Unless there is a sudden exodus of investors, without the ability to increase the number of shares, the funds will end up looking nothing like the products they were designed to deliver to investors. Instead, they will resemble closed-end funds rather than pure ETFs.
If the ETFs are allowed to maintain their current position limits, and are not forced to sell assets or scale back their core holdings, the shares of funds such as the United States Oil Fund (NYSEArca: USO) and SPDR Gold Shares (NYSEArca: GLD) might trade at a premium to the actual commodity price as investors weather the extra costs of investing in order to take advantage of short-term price movements.
This is the case right now with UNG and GAZ. Earlier this week, the funds were trading with premiums of around 16% and 12%, respectively, above the net asset value of the natural gas futures contracts they currently hold.
“We could see a lot more situations where [the funds] drift from their NAVs from time to time as they hit any limits that wind up being imposed,” said Tom Lydon, president of Global Trends Investments. “It might be a risk that investors will just have to accept may happen if they decide that they want to be involved in these markets.”

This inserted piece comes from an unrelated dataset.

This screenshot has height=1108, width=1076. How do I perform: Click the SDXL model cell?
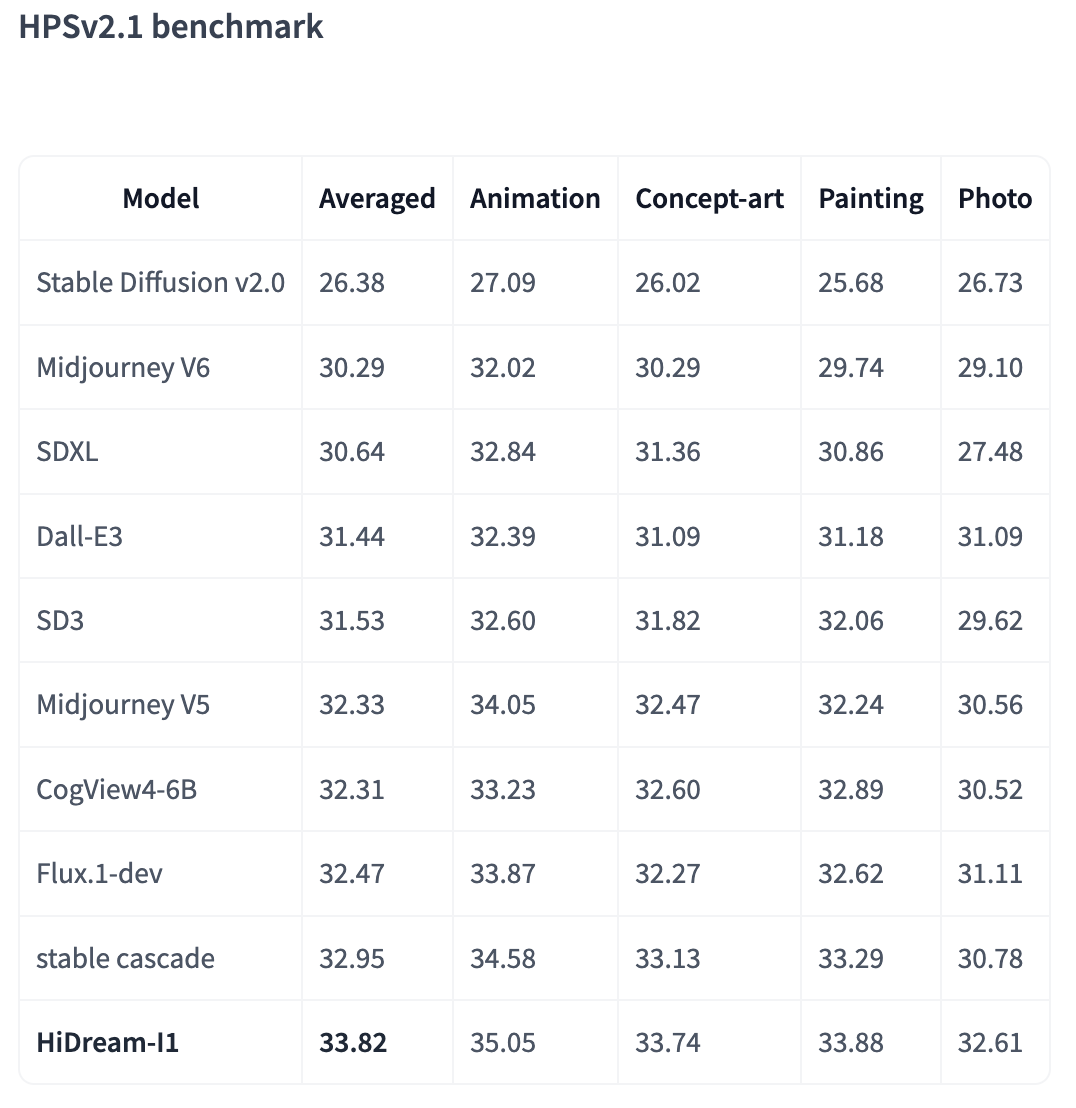coord(68,452)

Commodity Price Manipulation
The big problem with an ETF premium is the result it has on the price of the underlying commodity. If, for example, retail investors are willing to pay 10% more for gas than the value of its futures contract, then that in turn may incentivize futures traders to bid up or bid down the price of gas without any regard to the economic reality underlying it.

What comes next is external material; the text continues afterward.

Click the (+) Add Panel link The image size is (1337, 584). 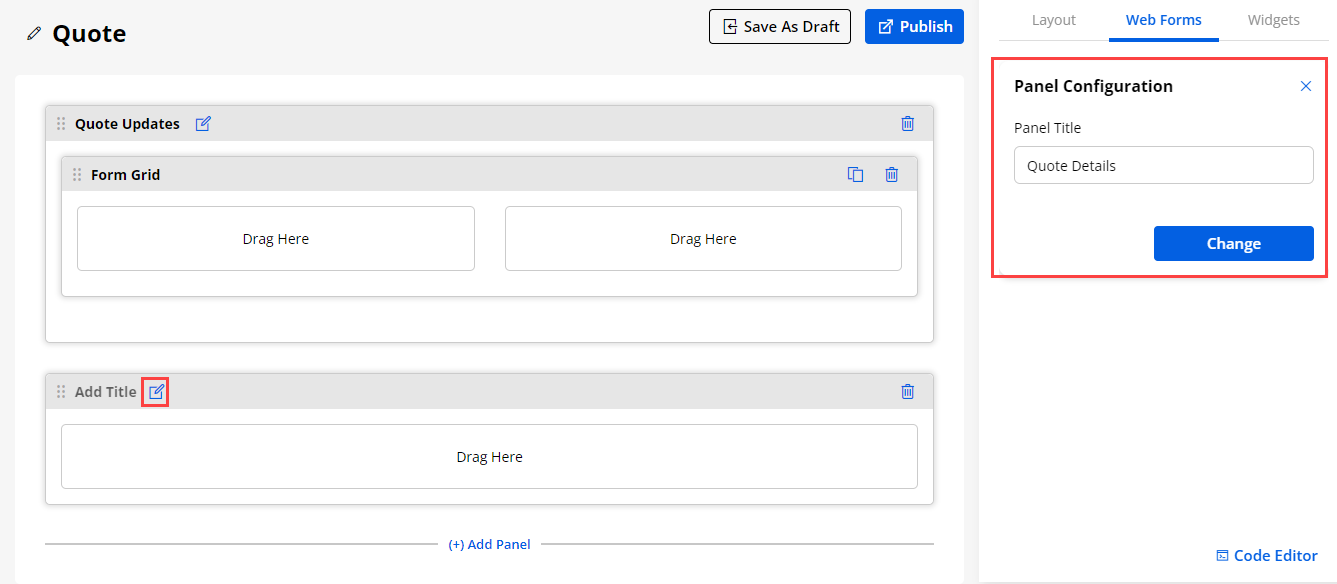click(x=489, y=545)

Just as mortgage-backed securities propelled house prices to unsustainable highs, so might commodity ETPs create a synthetic—and unrealistic—valuation for certain assets.

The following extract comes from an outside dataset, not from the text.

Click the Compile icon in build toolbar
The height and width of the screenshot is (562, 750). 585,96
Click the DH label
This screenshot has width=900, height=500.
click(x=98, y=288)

Eliminating much of the premium that commodity ETFs increasingly incur is a key goal of the CFTC, since proprietary institutional traders usually end up benefiting without passing on any of the gains to the retail investor. In that case, tendering back the shares might become the only possibility.
That action would likely create downward pressure in the commodity prices and in the value of the ETPs, as values of the shares readjust to the new position limits and the energy markets are flooded with more supply.
“If the funds have to cut position limits on already-issued shares, then theoretically, people who owned shares will be uncovered on a portion of their position,” said Paul Mendelsohn, chief investment strategist at Windham Financial in Virginia.
Mendelsohn has both proprietary and discretionary positions in UNG, but remains relaxed about the pending CFTC regulations, however. “I’m not sure the CFTC really wants to penalize the investors who use these products,” Mendelsohn said.
But Bradley Kay, an ETF analyst with Morningstar in
“To a great extent, investors shouldn’t really be chasing funds that are closing,” said Kay. “Once a fund is large enough to be hitting position limits, that means they’re taking a distortionary long-only position that is utterly transparent to every other market participant.”
In other words, as investors pay a premium to buy the commodity and the fund loads up, institutional traders can easily take advantage of that position and push the price of the underlying asset down. Kay added that USO and UNG are “by far the largest sources of distortion.”